[Pixel coordinate grounding data]
● ● ● ● ● ● ●

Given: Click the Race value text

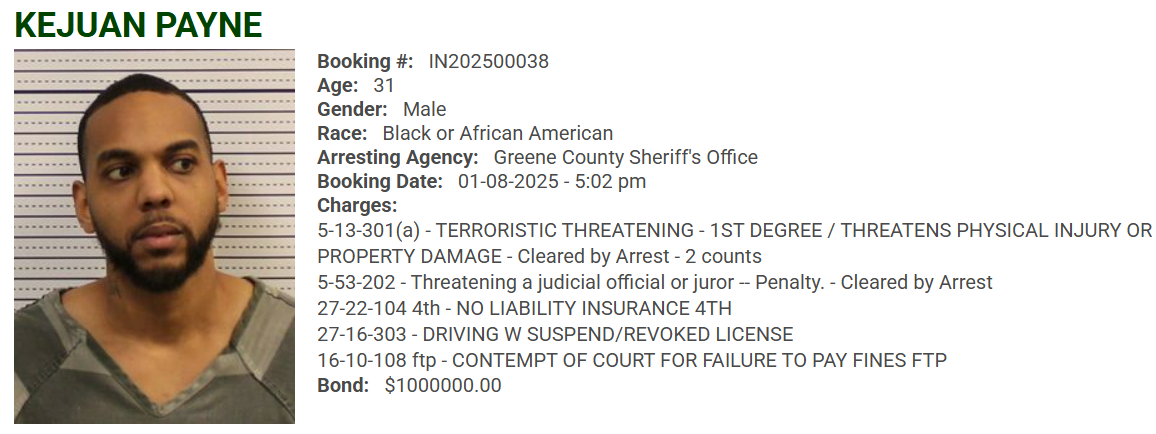Looking at the screenshot, I should (x=497, y=134).
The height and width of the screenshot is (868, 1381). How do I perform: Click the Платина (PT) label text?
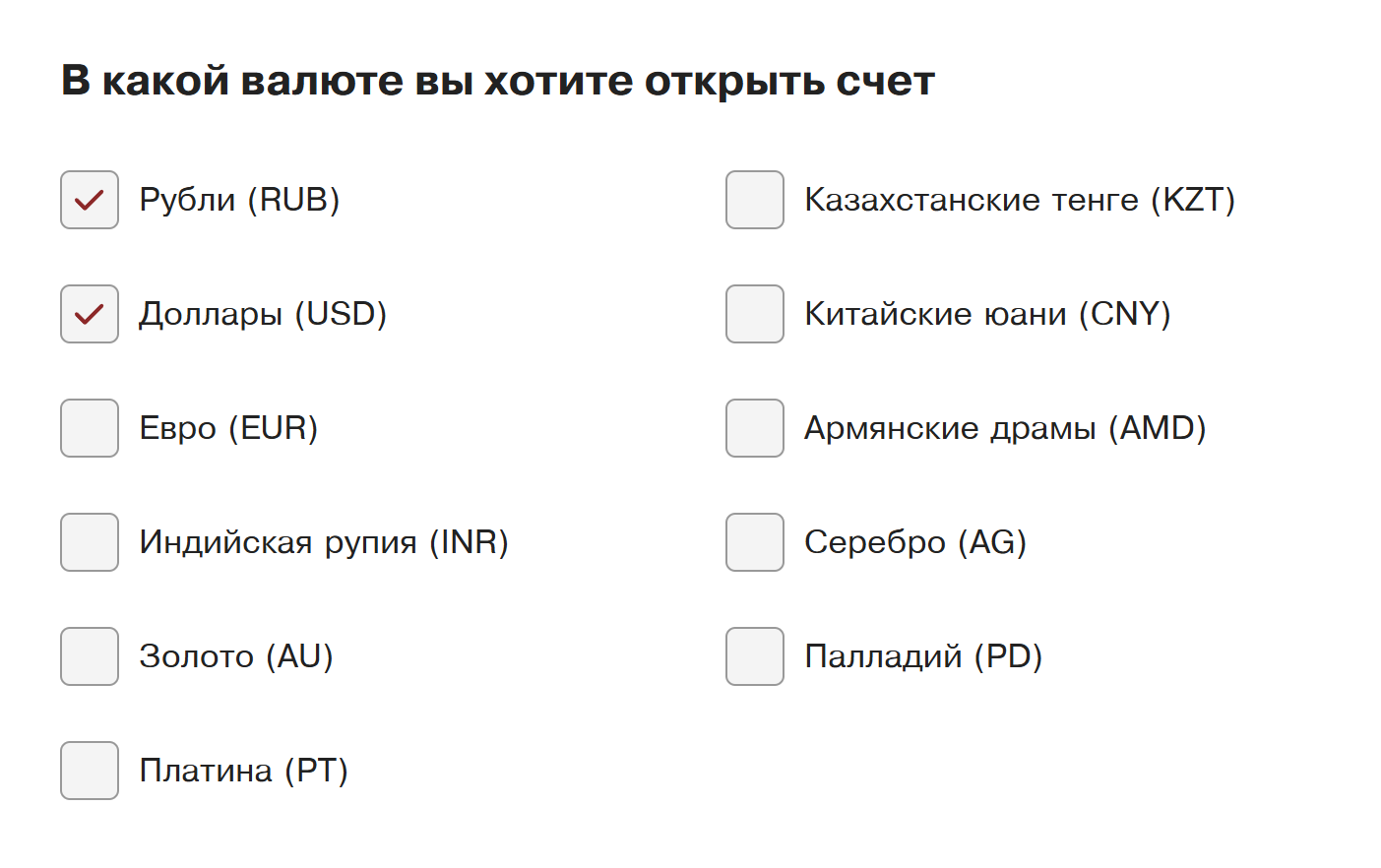pyautogui.click(x=244, y=771)
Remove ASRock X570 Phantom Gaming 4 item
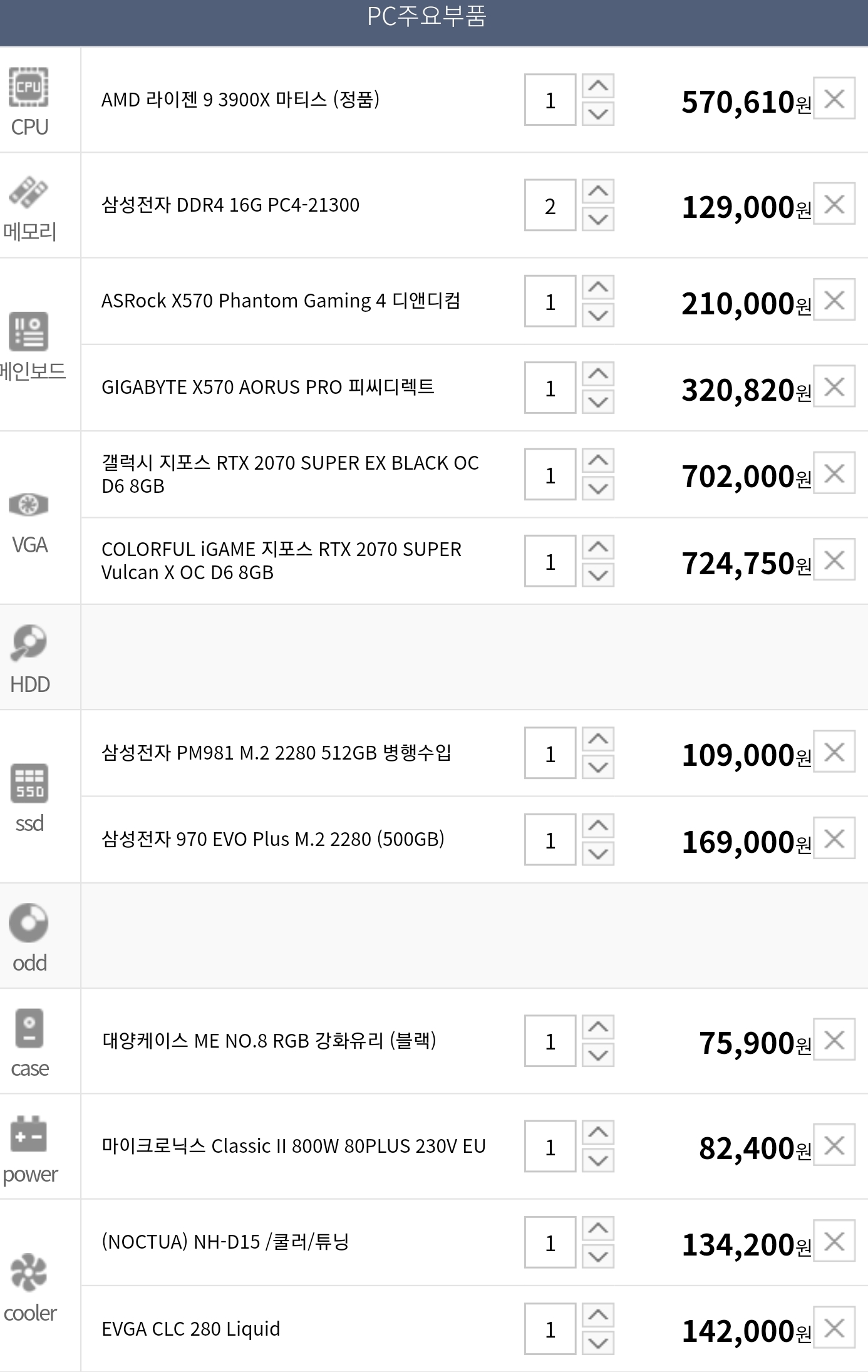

● ● ● ● ● ● ●

Word for word, give back each entry from above, but skip any picture.

● ANSWER:
Given: Click the Race value text

Looking at the screenshot, I should (x=497, y=134).
The height and width of the screenshot is (868, 1381). How do I perform: Click the Платина (PT) label text?
pyautogui.click(x=244, y=771)
Remove ASRock X570 Phantom Gaming 4 item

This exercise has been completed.